>>>

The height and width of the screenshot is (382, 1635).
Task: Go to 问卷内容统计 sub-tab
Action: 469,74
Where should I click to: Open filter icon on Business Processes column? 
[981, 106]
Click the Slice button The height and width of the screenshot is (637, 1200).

<<<
>>>

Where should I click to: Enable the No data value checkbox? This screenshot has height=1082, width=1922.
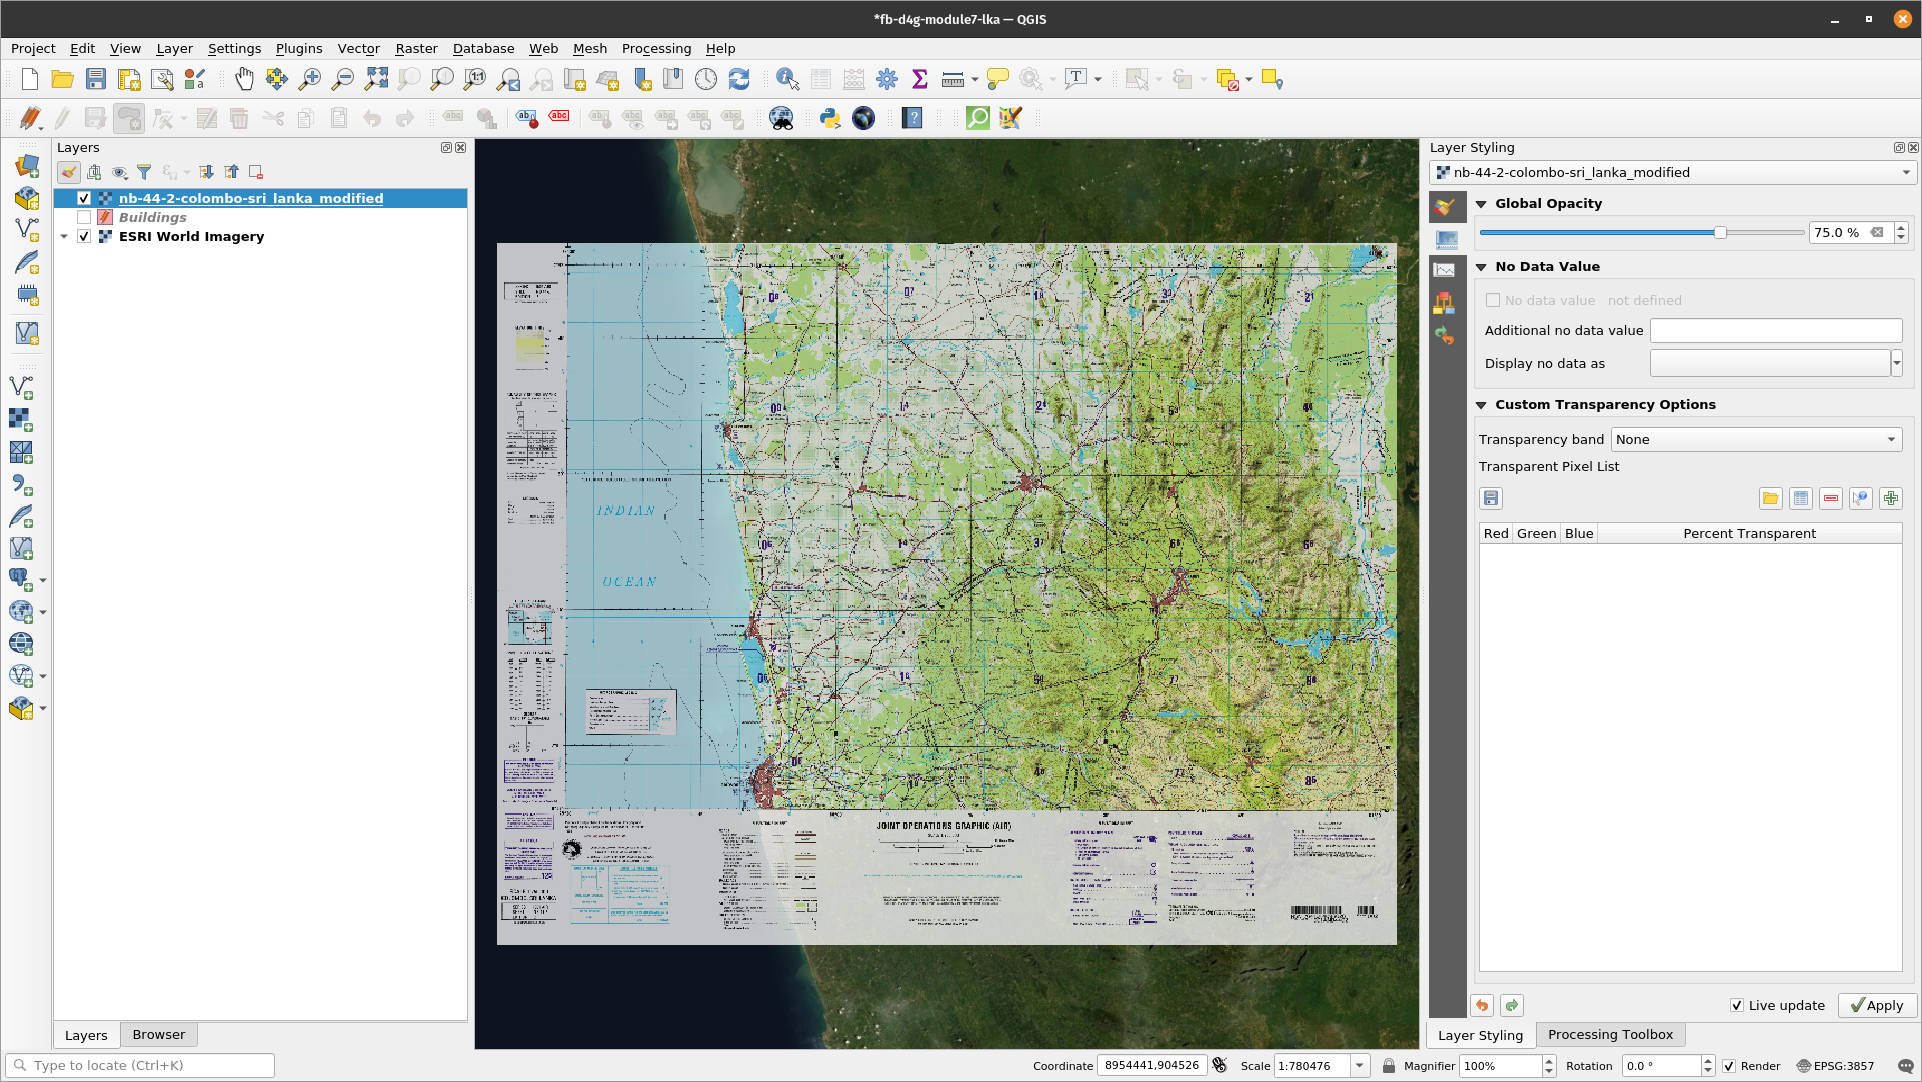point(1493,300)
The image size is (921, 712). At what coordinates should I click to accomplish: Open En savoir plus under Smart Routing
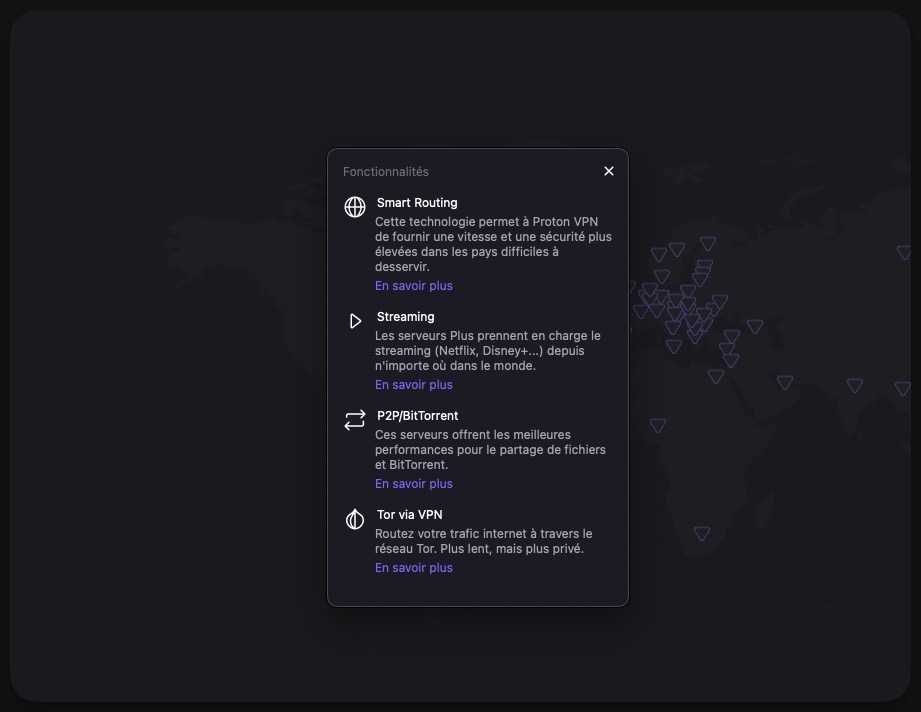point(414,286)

<<<

* DIRECTIONS FOR THIS TASK *
Copy the stretch from the line containing "Where should I click to: Enable" through the line containing "point(414,286)", word for word, leaving the pictures out.

* OUTPUT OF THE TASK *
Where should I click to: Enable the No data value checkbox? This screenshot has height=1082, width=1922.
point(1493,300)
The image size is (921, 712). At what coordinates should I click to accomplish: Open En savoir plus under Smart Routing
point(414,286)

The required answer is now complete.